No grupo dos garotos Mauro era praticamente um porta-voz, tinha uma perspicácia singular para conquistar a simpatia das pessoas, de tal modo que se eu fosse uma foto, ele seria meu negativo. Conseguia dar-se muito bem com as garotas, diferente de alguns daquele mesmo grupo. Ele era coloquialmente conhecido como Mauro “Fodão” pelos amigos, e as garotas o comparavam com os galãs de cinema por seu porte atlético e boa estatura, e também era uma celebridade de peso nos jogos escolares. Eu não gostava dele por um motivo que eu considerava e ainda considero crucial no caráter de uma pessoa: ele adorava rir dos outros.
Desço no ônibus juntos com alguns possíveis colegas de sala rumo à escola desconhecida, meu próximo ecossistema escolar onde estou com minha reputação zerada, ficha limpa. Tenho agora uma folha branca ao meu respeito, ninguém sabe nada de mim, posso fazer tudo diferente, talvez até iniciar um reinado, fazer aliados, alianças e enfrentar qualquer um que se levante contra mim, construindo uma nova reputação.

Livro In Vivo - Sinópse

Sinopse: O livro In Vivo trata de um adolescente de 12 anos do oitavo ano do ensino fundamental, que cansado de sua antiga escola onde era constantemente humilhado e perseguido por garotos mais velhos, vai para uma nova escola onde faz para si mesmo a promessa de se tornar o estudante mais influente dela, tanto entre os professores quanto com os alunos, não pela força e opressão, mas somente pela inteligência. Para isso ele vai encontrar muitos rivais, então ele fará de alguns inimigos novos aliados, se tornará líder de turma, ganhará a confiança dos professores e da diretora e executará planos e armadilhas contra seus inimigos de forma a se tornar o aluno mais influente de sua escola.

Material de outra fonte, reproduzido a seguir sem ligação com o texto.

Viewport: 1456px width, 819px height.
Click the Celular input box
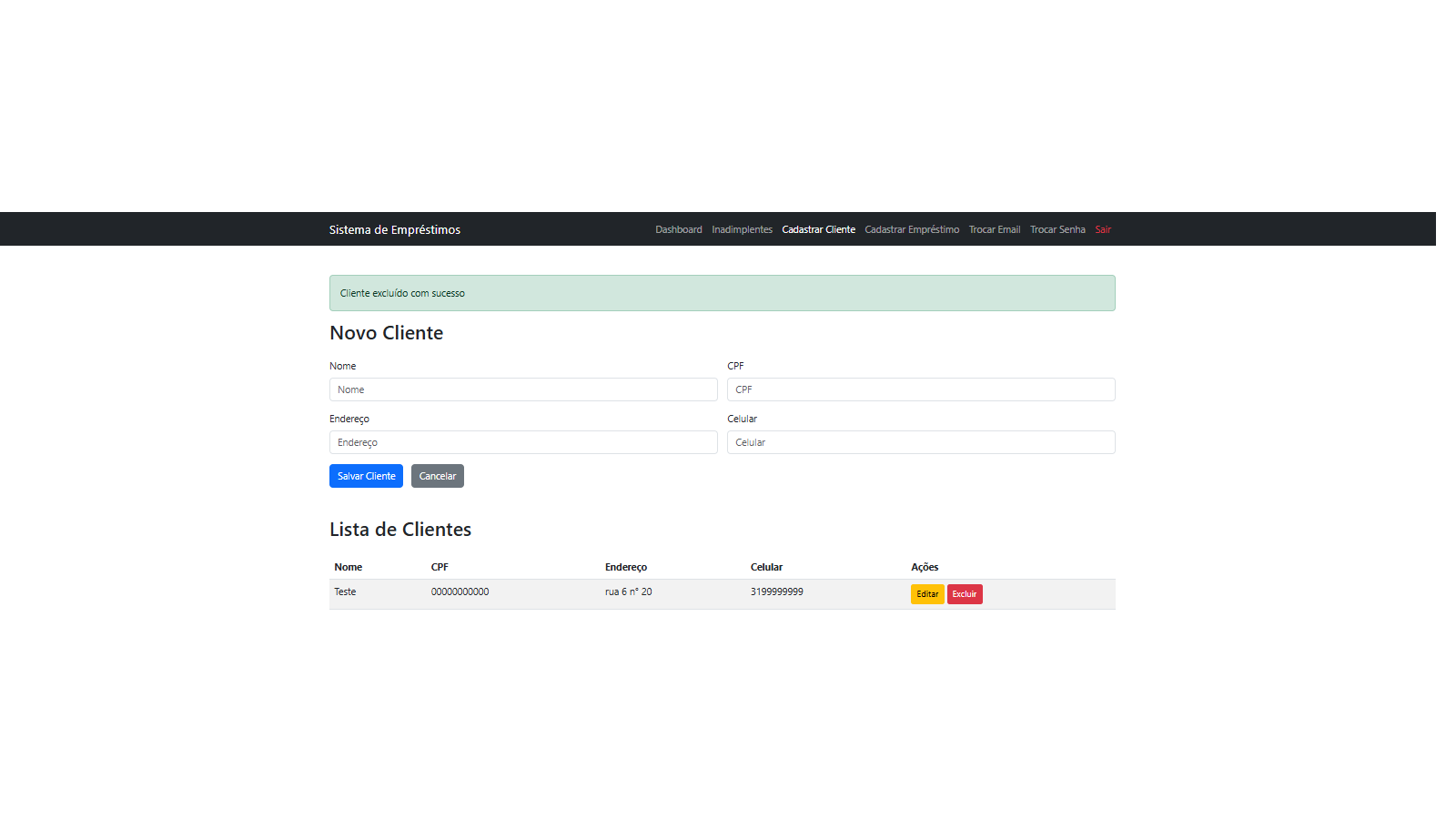pos(920,442)
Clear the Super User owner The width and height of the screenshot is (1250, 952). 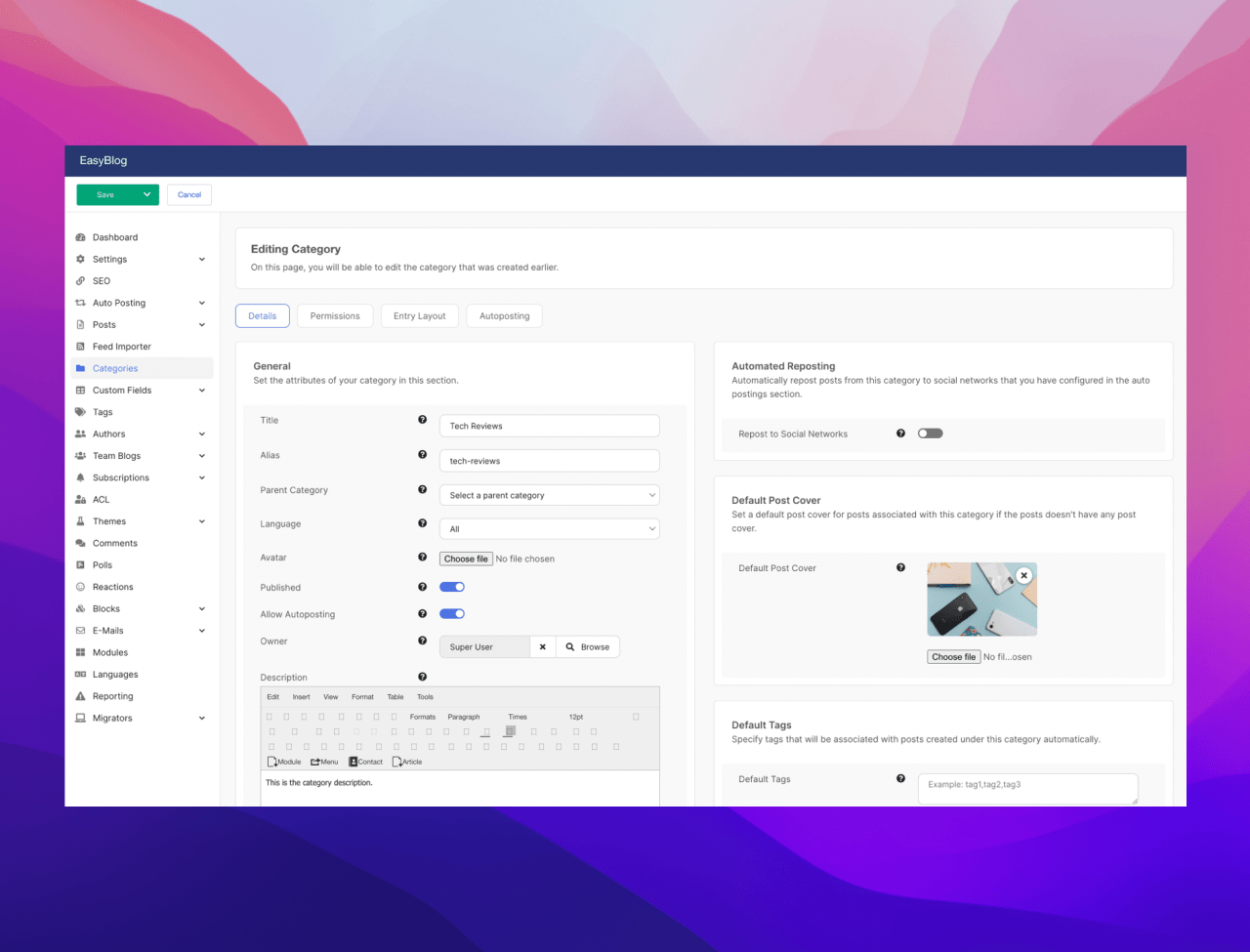click(x=542, y=646)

O título: O termo In Vivo (Latim: dentro do vivo) significa “o que está dentro ou ocorre dentro de um organismo”. É um termo científico para designar experimentos que fazem o uso de tecidos vivos ou cobaias. Esse título mostra a maneira como o personagem principal vê a vida: ele sendo a cobaia na roda do hamster e as coisas e pessoas ao redor uma arena de testes.

Análise crítica do autor: Esse livro pode ser descrito como uma fusão dos seriados Todo Mundo Odeia o Chris e Prison Break, em que temos o personagem Chris com a mente criativa e aberta de Michael Scofield.